(EXERCISE OBJECTIVE): Can you quote the thread on UK federalism word for word, from "So a UK Federation" to "would vote for."?

[[ TEXT UNDER STUDY open ]]

So a UK Federation of eleven states would probably work. >>>
HOWEVER,

There's no appetite in England for England to be radically dismembered. England, largely, sees itself as England (when it doesn't see itself as Britain). Attempts to create regional devolved assemblies have failed. >>>
And England has nine tenths of all seats in Westminster. So any reform of the United Kingdom will only happen if England votes for it. As I've demonstrated above, there is absolutely no likelihood that England would ever vote for meaningful federalism - why should it? >>>
So federalism is not an option. It's not an option of the @libdems propose it, it's not an option if @UKLabour propose it, it wouldn't be an option even if the @Conservatives proposed it. >>>
There is no system of federalism which could be retrofitted onto the UK which
1. would work, even in the short term, and
2. England would vote for.

To suggest otherwise is intellectually lazy: it proves you have not done your homework. >>>
So, Scottish parties - which means, in practice, @scottishlabour and @ScotTories formally separating themselves off from their UK parents and becoming independent organisations. >>>
This would have interesting consequences, but not ones which occurred to @PolGaloreScot.

[[ TEXT UNDER STUDY closed ]]
[[ EXTRACTED RECORDS open ]]

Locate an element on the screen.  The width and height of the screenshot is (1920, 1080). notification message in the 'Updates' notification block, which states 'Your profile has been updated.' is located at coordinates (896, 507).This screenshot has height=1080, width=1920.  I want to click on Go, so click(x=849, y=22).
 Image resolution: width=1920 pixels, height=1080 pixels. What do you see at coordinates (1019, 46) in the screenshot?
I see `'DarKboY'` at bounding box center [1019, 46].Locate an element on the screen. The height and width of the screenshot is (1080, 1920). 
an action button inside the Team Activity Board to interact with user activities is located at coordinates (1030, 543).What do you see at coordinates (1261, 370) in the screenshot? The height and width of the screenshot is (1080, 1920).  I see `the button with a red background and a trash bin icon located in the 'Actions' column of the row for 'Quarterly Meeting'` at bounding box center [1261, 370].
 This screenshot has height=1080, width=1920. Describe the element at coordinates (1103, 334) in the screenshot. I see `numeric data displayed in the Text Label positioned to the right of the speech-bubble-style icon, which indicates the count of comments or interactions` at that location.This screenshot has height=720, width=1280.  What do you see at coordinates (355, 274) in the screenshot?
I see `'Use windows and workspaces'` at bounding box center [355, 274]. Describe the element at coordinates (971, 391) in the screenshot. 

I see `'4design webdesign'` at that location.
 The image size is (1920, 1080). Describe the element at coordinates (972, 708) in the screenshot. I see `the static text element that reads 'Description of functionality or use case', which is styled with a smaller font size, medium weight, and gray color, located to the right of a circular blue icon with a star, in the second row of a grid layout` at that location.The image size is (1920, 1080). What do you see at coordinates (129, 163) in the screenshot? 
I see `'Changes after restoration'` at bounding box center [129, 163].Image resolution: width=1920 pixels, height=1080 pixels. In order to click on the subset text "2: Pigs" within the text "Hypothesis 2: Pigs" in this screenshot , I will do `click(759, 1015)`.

[[ EXTRACTED RECORDS closed ]]

(ANSWER BOX):
So a UK Federation of eleven states would probably work. >>>
HOWEVER,

There's no appetite in England for England to be radically dismembered. England, largely, sees itself as England (when it doesn't see itself as Britain). Attempts to create regional devolved assemblies have failed. >>>
And England has nine tenths of all seats in Westminster. So any reform of the United Kingdom will only happen if England votes for it. As I've demonstrated above, there is absolutely no likelihood that England would ever vote for meaningful federalism - why should it? >>>
So federalism is not an option. It's not an option of the @libdems propose it, it's not an option if @UKLabour propose it, it wouldn't be an option even if the @Conservatives proposed it. >>>
There is no system of federalism which could be retrofitted onto the UK which
1. would work, even in the short term, and
2. England would vote for.